Run the Neutron converter from the eIQ Toolkit. This generates a Neutron-enabled .tflite that contains a neutronGraph node which the delegate will offload to Neutron-S on the i.MX95.

ubuntu@eiq-focal$ /opt/nxp/eIQ_Toolkit_v1.16.0/bin/neutron-converter/MCU_SDK_25.06.00+Linux_6.12.49_2.2.0/neutron-converter \
    --input  mobilenet_v1_1.0_224_quant.tflite \
    --output mobilenet_v1_1.0_224_neutron.tflite \
    --target imx95
Converting model with the following options:
  Input  = mobilenet_v1_1.0_224_quant.tflite
  Output = mobilenet_v1_1.0_224_neutron.tflite
  Target = imx95
Starting Tile scheduling. This might take a while.
[===============================================================================>] 99 %
Starting TCM allocation. This might take a while.
[================================================================================] 100 %
Conversion statistics:
  Number of operators after import    = 31
  Number of operators after optimize  = 47
    Number of operators converted     = 44
    Number of operators NOT converted = 3
  Number of operators after extract   = 4
    Number of Neutron graphs          = 1
    Number of operators NOT converted = 3
  Operator conversion ratio           = 44 / 47 = 0.93617
  Operators converted                 = 1,2,3,4,5,6,7,8,9,10,11,12,13,14,15,16,17,18,19,20,21,22,23,24,25,26,27,28,29,30,31,32,33,34,35,36,37,38,39,40,41,42,43,44,
Time for optimization = 0.654027 (seconds)
Time for extraction   = 0.00802751 (seconds)
Time for generation   = 3.13225 (seconds)

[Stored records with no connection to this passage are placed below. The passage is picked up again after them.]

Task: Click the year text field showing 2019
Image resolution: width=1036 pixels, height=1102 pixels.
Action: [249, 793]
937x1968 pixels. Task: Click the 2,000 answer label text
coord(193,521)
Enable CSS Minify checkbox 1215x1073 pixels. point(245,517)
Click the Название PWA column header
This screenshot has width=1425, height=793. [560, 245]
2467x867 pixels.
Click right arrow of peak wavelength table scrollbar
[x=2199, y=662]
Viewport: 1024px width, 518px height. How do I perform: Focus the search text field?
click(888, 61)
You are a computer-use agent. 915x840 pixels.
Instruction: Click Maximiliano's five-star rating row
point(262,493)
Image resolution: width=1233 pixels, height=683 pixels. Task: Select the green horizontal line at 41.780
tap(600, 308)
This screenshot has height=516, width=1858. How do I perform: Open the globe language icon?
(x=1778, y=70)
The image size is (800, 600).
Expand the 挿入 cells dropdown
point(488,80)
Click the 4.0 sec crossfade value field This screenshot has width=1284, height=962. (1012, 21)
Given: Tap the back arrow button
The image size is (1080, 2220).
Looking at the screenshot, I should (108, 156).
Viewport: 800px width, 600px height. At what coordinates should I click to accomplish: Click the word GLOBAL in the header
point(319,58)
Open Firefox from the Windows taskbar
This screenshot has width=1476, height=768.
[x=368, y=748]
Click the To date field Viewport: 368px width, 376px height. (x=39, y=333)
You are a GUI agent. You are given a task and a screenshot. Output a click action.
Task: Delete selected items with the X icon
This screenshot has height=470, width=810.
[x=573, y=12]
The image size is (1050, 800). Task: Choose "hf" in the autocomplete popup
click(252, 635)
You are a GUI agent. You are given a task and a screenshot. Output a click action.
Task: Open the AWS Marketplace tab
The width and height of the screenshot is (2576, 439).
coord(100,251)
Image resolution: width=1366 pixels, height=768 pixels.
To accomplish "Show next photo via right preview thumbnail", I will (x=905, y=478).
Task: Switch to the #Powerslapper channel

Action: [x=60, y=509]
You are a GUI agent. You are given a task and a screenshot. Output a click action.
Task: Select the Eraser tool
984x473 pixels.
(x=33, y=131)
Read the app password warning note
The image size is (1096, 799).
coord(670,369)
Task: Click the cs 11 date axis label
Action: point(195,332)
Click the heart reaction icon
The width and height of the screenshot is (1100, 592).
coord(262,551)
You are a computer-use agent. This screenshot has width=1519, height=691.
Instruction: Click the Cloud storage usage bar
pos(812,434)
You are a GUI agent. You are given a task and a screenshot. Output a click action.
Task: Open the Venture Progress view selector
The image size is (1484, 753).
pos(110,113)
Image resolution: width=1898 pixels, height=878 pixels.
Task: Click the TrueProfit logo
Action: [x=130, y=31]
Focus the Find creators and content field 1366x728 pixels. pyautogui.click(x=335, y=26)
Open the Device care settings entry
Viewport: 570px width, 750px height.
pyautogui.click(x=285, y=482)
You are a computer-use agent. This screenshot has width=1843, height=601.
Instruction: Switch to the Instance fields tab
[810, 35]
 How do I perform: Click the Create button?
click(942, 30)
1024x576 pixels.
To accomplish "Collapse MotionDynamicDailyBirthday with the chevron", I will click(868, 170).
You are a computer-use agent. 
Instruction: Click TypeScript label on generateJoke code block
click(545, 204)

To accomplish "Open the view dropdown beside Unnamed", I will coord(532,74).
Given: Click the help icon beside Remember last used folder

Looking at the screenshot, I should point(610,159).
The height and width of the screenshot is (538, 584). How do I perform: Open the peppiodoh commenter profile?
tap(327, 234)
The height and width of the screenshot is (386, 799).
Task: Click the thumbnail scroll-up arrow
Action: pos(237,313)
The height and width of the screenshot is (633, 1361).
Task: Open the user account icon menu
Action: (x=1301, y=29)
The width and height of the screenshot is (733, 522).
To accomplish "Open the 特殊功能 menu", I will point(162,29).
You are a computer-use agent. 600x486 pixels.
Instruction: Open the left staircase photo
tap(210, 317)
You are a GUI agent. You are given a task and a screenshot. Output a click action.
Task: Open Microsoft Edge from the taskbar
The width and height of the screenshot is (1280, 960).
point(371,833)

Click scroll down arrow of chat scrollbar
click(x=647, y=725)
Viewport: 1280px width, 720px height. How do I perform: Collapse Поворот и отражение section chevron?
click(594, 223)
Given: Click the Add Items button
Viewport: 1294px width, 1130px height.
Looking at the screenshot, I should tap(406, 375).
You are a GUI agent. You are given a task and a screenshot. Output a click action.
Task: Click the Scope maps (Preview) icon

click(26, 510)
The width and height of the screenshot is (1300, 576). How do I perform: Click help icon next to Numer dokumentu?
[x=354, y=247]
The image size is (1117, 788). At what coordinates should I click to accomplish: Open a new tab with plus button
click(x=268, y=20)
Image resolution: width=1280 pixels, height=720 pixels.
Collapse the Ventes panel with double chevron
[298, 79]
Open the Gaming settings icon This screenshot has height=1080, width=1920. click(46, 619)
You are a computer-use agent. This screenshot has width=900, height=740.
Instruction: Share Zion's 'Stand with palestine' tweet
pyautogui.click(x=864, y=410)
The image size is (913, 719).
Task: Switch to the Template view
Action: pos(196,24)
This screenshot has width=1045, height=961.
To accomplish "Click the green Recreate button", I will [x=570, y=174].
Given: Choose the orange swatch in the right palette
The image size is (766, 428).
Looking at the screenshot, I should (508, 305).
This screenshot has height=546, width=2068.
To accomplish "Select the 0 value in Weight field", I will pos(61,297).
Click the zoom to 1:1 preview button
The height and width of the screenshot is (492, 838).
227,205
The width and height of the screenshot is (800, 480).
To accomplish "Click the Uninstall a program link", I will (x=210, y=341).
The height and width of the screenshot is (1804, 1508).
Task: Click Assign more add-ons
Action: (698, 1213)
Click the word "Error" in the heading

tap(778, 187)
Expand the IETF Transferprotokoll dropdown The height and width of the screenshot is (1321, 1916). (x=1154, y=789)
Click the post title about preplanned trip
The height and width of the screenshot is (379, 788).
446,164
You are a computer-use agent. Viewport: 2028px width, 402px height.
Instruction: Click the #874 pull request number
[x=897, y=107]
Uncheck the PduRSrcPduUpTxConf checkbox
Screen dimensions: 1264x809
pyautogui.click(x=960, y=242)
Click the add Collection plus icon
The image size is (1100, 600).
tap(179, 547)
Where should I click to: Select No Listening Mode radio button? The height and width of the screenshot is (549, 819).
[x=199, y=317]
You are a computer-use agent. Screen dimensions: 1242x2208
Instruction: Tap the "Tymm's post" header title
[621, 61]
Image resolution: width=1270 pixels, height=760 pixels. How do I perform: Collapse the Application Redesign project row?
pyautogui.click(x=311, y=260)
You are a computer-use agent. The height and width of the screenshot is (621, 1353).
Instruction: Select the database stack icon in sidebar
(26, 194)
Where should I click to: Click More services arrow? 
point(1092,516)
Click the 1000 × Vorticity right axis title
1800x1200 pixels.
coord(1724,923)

Copy the converted model back to the target

Transfer the converted model to your i.MX95 home directory.

ubuntu@eiq-focal$ scp mobilenet_v1_1.0_224_neutron.tflite [email protected]:

Run inference on the target using the Neutron delegate

Use the label_image example with the external delegate and the converted model.

root@imx95-var-dart:/usr/bin/tensorflow-lite-2.18.0/examples# \
  ./label_image \
    --external_delegate_path=/usr/lib/libneutron_delegate.so \
    -m ~/mobilenet_v1_1.0_224_neutron.tflite

INFO: Loaded model /root/mobilenet_v1_1.0_224_neutron.tflite
INFO: resolved reporter
INFO: EXTERNAL delegate created.
INFO: NeutronDelegate delegate: 1 nodes delegated out of 4 nodes with 1 partitions.
INFO: Neutron delegate version: v1.0.0-a5d640e6, zerocp enabled.
INFO: Applied EXTERNAL delegate.
Error in cpuinfo: prctl(PR_SVE_GET_VL) failed
INFO: Created TensorFlow Lite XNNPACK delegate for CPU.
INFO: invoked
INFO: average time: 1.363 ms
INFO: 0.729412: 653 military uniform
INFO: 0.164706: 907 Windsor tie
INFO: 0.0196078: 458 bow tie
INFO: 0.00784314: 835 suit
INFO: 0.00784314: 466 bulletproof vest

Conclusion

This flow demonstrates offline compilation with the eIQ Toolkit on a host PC and hardware-accelerated inference on i.MX95 using the Neutron delegate. Convert once on the host, deploy the Neutron-enabled model to the target, and run using --external_delegate_path=/usr/lib/libneutron_delegate.so for acceleration.